Она «отслеживала» кремлевских парней.
Серафима Михайловна, первая жена Юрия Кагановича, рассказывает:
— Семья моя простая. Из Венева. Мама без образования. Отец — десять классов окончил. Дед садовником был, табаки выращивал, а бабка их дегустировала. Помню бабушку Машу: в одной руке поварешка, в другой — пахитоска.
С Юрой в компании познакомилась, он сначала учился в артиллерийском училище, потом в академии Жуковского. Сразу привязался.

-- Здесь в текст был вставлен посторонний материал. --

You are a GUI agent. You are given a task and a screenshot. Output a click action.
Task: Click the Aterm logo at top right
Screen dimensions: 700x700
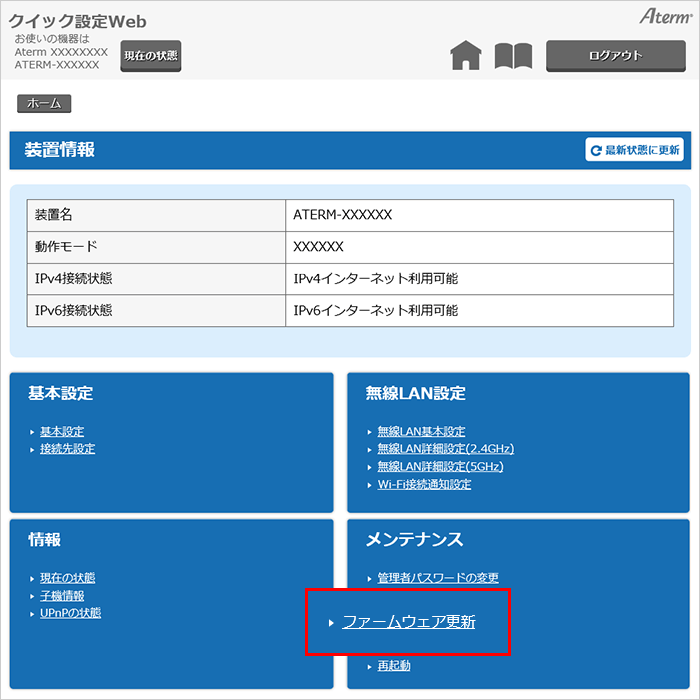(x=663, y=17)
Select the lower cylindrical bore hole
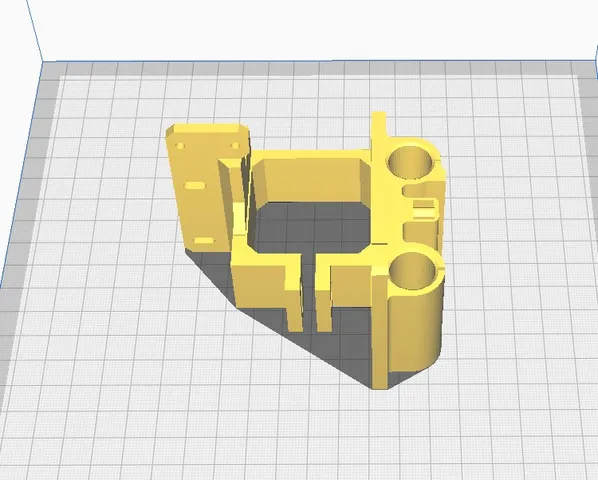Viewport: 598px width, 480px height. click(x=412, y=271)
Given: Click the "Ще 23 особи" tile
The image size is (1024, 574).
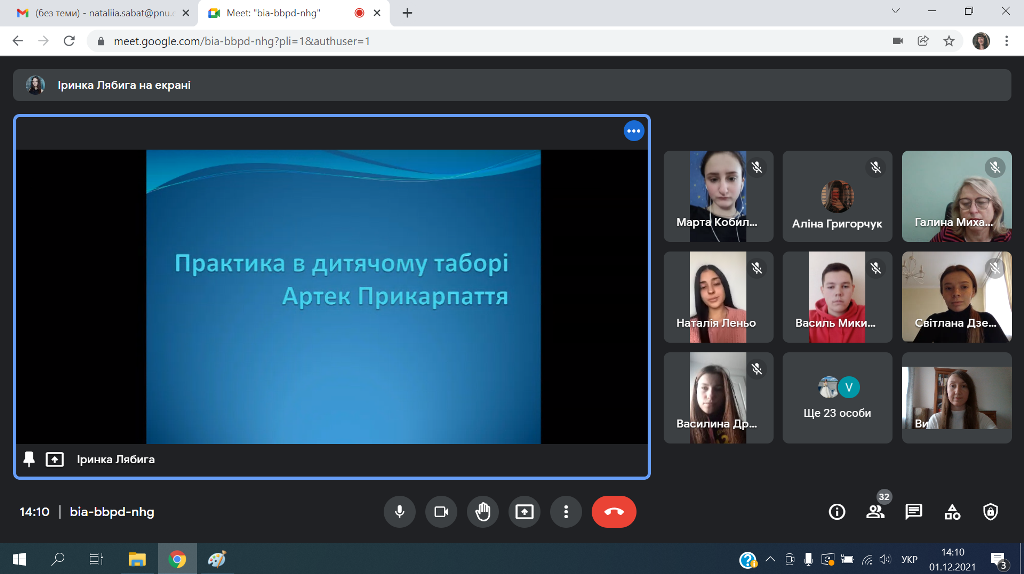Looking at the screenshot, I should [837, 397].
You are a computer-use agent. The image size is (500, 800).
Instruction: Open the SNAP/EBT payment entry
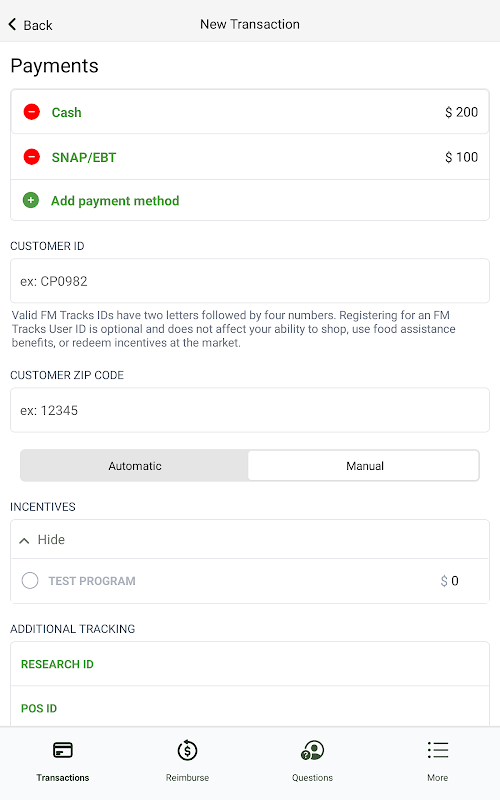coord(250,157)
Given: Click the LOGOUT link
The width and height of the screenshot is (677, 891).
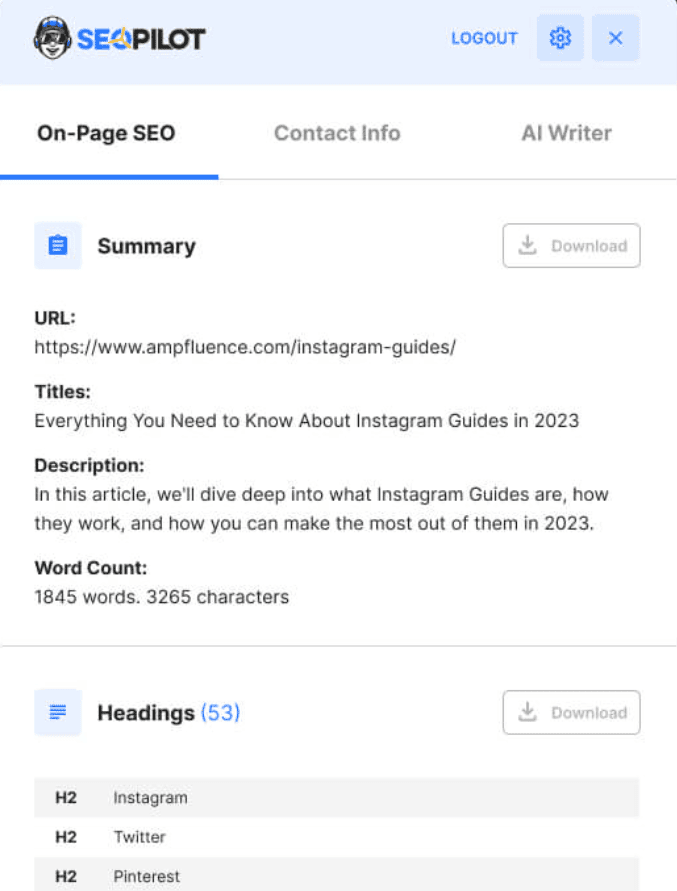Looking at the screenshot, I should pos(484,38).
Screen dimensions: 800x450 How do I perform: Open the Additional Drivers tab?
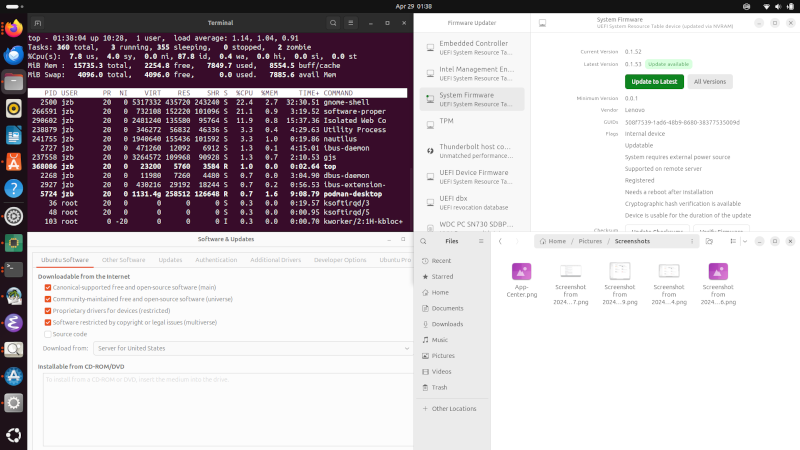(275, 260)
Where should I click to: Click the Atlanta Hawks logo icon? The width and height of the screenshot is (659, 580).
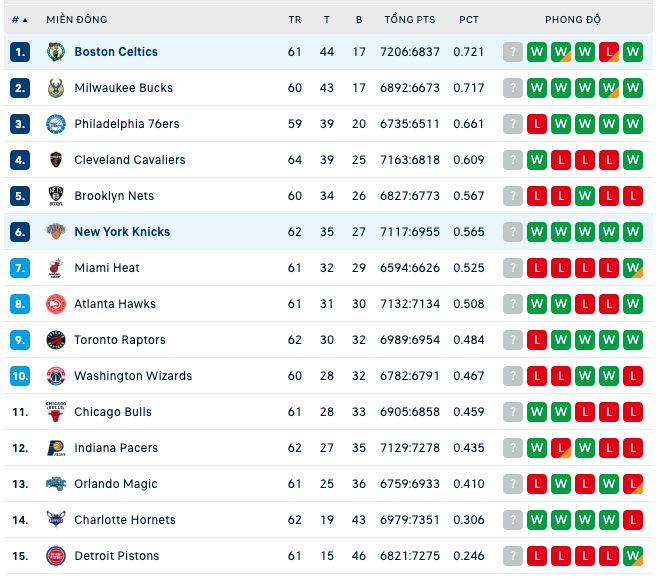[x=55, y=304]
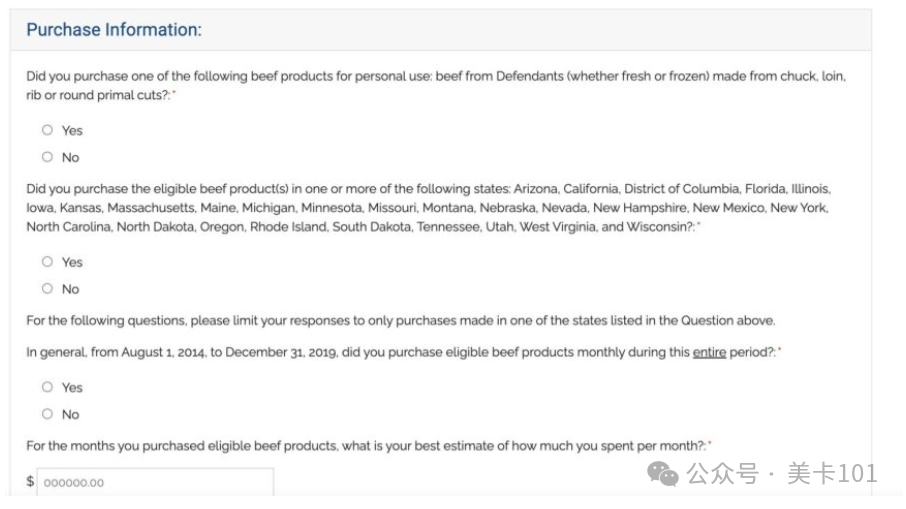
Task: Choose Yes for purchase in listed states
Action: [x=47, y=262]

Кагановичи жили в Кремле, как войдешь, от Спасской башни направо, напротив Сената, сбоку, где бриллиантовые хранилища. Маленькие клетушки там были, а потом стали строить для них особняки на Ленинских горах, на помойке. Никто не хотел ехать. Дед (Серафима так называет Лазаря Кагановича. — Л.В.) сказал: «Заставляют нас жить отдельно». Это уже после Сталина и Берия было, в 54-м году. Въехали в особняк № 90, растерялись — такая площадь, — стали искать себе место, и поселились старики Кагановичи в кинозале.
В подвале особняка — бомбоубежище, в комнатах стены промерзали. Оперативники из охраны на стены одеяла вешали.
Дача Кагановича? Напротив Серебряного Бора была, в Троице-Лыкове. Наполовину деревянная, наполовину каменная. Наверху спальни — там три комнаты, внизу, как водится, бильярдная.
Я ничем у них не пользовалась, у меня на даче было две своих подушки, и за них я потом заплатила коменданту, когда он, после падения Кагановича, ходил и вымогал деньги, знал, что нам некому будет пожаловаться.
У меня вообще, когда я жила с Юрой, одно-единственное желание было: институт окончить, в нефтяном училась, чтоб кусок хлеба был.
Когда это с дедом случилось в 57-м году, мы все на дачу приехали, сели на скамейку. Лазарь Моисеевич говорит: «Ну, вот, у нас теперь ничего этого не будет, даже ложек, вилок, подушек у нас своих нет».
А я говорю: «Ерунда, все можно в магазине купить».
Я не любила бывать на даче, за колючей проволокой сидеть. Потихоньку спущусь к реке, попрошу катер — и на ту сторону, а там дом отдыха Морского флота.